▸ EXERCISE DIRECTIONS
Each entry must be restated exactly as it appears.

▸ LISTED ENTRIES

>>>

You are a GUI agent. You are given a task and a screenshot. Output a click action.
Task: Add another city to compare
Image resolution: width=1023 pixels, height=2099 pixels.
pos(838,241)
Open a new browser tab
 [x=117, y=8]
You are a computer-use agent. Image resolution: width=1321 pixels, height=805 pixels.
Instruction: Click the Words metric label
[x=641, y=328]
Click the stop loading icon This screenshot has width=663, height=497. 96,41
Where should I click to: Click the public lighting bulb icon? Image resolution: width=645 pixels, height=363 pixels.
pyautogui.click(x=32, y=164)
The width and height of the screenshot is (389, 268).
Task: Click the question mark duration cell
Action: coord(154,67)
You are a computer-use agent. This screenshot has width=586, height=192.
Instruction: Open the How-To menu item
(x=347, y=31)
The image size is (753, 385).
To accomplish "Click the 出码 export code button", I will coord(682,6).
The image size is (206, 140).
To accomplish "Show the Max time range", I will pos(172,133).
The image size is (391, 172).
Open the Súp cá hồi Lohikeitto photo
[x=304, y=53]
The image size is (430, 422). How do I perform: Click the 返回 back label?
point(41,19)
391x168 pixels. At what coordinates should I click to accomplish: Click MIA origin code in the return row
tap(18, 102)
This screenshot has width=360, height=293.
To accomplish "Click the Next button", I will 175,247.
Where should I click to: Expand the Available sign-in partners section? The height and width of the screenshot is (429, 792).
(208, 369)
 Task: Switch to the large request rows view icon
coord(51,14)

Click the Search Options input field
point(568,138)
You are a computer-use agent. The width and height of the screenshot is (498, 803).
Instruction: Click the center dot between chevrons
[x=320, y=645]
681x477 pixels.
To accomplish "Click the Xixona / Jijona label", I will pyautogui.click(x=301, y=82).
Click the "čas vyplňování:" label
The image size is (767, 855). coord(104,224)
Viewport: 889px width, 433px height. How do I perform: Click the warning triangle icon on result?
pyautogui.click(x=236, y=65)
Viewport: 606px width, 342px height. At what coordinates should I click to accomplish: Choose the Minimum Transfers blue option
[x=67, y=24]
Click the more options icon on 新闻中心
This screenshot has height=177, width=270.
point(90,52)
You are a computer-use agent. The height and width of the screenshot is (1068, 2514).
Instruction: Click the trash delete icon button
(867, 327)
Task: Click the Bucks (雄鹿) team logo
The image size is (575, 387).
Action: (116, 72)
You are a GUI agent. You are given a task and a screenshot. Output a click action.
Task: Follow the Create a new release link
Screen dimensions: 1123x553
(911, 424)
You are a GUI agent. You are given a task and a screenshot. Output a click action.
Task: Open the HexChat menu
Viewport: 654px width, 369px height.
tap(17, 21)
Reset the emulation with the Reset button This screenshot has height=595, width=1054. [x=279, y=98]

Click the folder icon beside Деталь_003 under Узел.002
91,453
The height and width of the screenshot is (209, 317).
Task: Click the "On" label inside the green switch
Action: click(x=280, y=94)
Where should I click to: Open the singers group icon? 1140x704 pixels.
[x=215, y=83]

<<<

▸ WRITTEN ANSWER
You are a GUI agent. You are given a task and a screenshot. Output a click action.
Task: Add another city to compare
Image resolution: width=1023 pixels, height=2099 pixels.
pos(838,241)
Open a new browser tab
 [x=117, y=8]
You are a computer-use agent. Image resolution: width=1321 pixels, height=805 pixels.
Instruction: Click the Words metric label
[x=641, y=328]
Click the stop loading icon This screenshot has width=663, height=497. 96,41
Where should I click to: Click the public lighting bulb icon? Image resolution: width=645 pixels, height=363 pixels.
pyautogui.click(x=32, y=164)
The width and height of the screenshot is (389, 268).
Task: Click the question mark duration cell
Action: coord(154,67)
You are a computer-use agent. This screenshot has width=586, height=192.
Instruction: Open the How-To menu item
(x=347, y=31)
The image size is (753, 385).
To accomplish "Click the 出码 export code button", I will coord(682,6).
The image size is (206, 140).
To accomplish "Show the Max time range", I will pos(172,133).
The image size is (391, 172).
Open the Súp cá hồi Lohikeitto photo
[x=304, y=53]
The image size is (430, 422). How do I perform: Click the 返回 back label?
point(41,19)
391x168 pixels. At what coordinates should I click to accomplish: Click MIA origin code in the return row
tap(18, 102)
This screenshot has width=360, height=293.
To accomplish "Click the Next button", I will 175,247.
Where should I click to: Expand the Available sign-in partners section? The height and width of the screenshot is (429, 792).
(208, 369)
 Task: Switch to the large request rows view icon
coord(51,14)

Click the Search Options input field
point(568,138)
You are a computer-use agent. The width and height of the screenshot is (498, 803).
Instruction: Click the center dot between chevrons
[x=320, y=645]
681x477 pixels.
To accomplish "Click the Xixona / Jijona label", I will pyautogui.click(x=301, y=82).
Click the "čas vyplňování:" label
The image size is (767, 855). coord(104,224)
Viewport: 889px width, 433px height. How do I perform: Click the warning triangle icon on result?
pyautogui.click(x=236, y=65)
Viewport: 606px width, 342px height. At what coordinates should I click to accomplish: Choose the Minimum Transfers blue option
[x=67, y=24]
Click the more options icon on 新闻中心
This screenshot has height=177, width=270.
point(90,52)
You are a computer-use agent. The height and width of the screenshot is (1068, 2514).
Instruction: Click the trash delete icon button
(867, 327)
Task: Click the Bucks (雄鹿) team logo
The image size is (575, 387).
Action: (116, 72)
You are a GUI agent. You are given a task and a screenshot. Output a click action.
Task: Follow the Create a new release link
Screen dimensions: 1123x553
(911, 424)
You are a GUI agent. You are given a task and a screenshot. Output a click action.
Task: Open the HexChat menu
Viewport: 654px width, 369px height.
tap(17, 21)
Reset the emulation with the Reset button This screenshot has height=595, width=1054. [x=279, y=98]

Click the folder icon beside Деталь_003 under Узел.002
91,453
The height and width of the screenshot is (209, 317).
Task: Click the "On" label inside the green switch
Action: click(x=280, y=94)
Where should I click to: Open the singers group icon? 1140x704 pixels.
[x=215, y=83]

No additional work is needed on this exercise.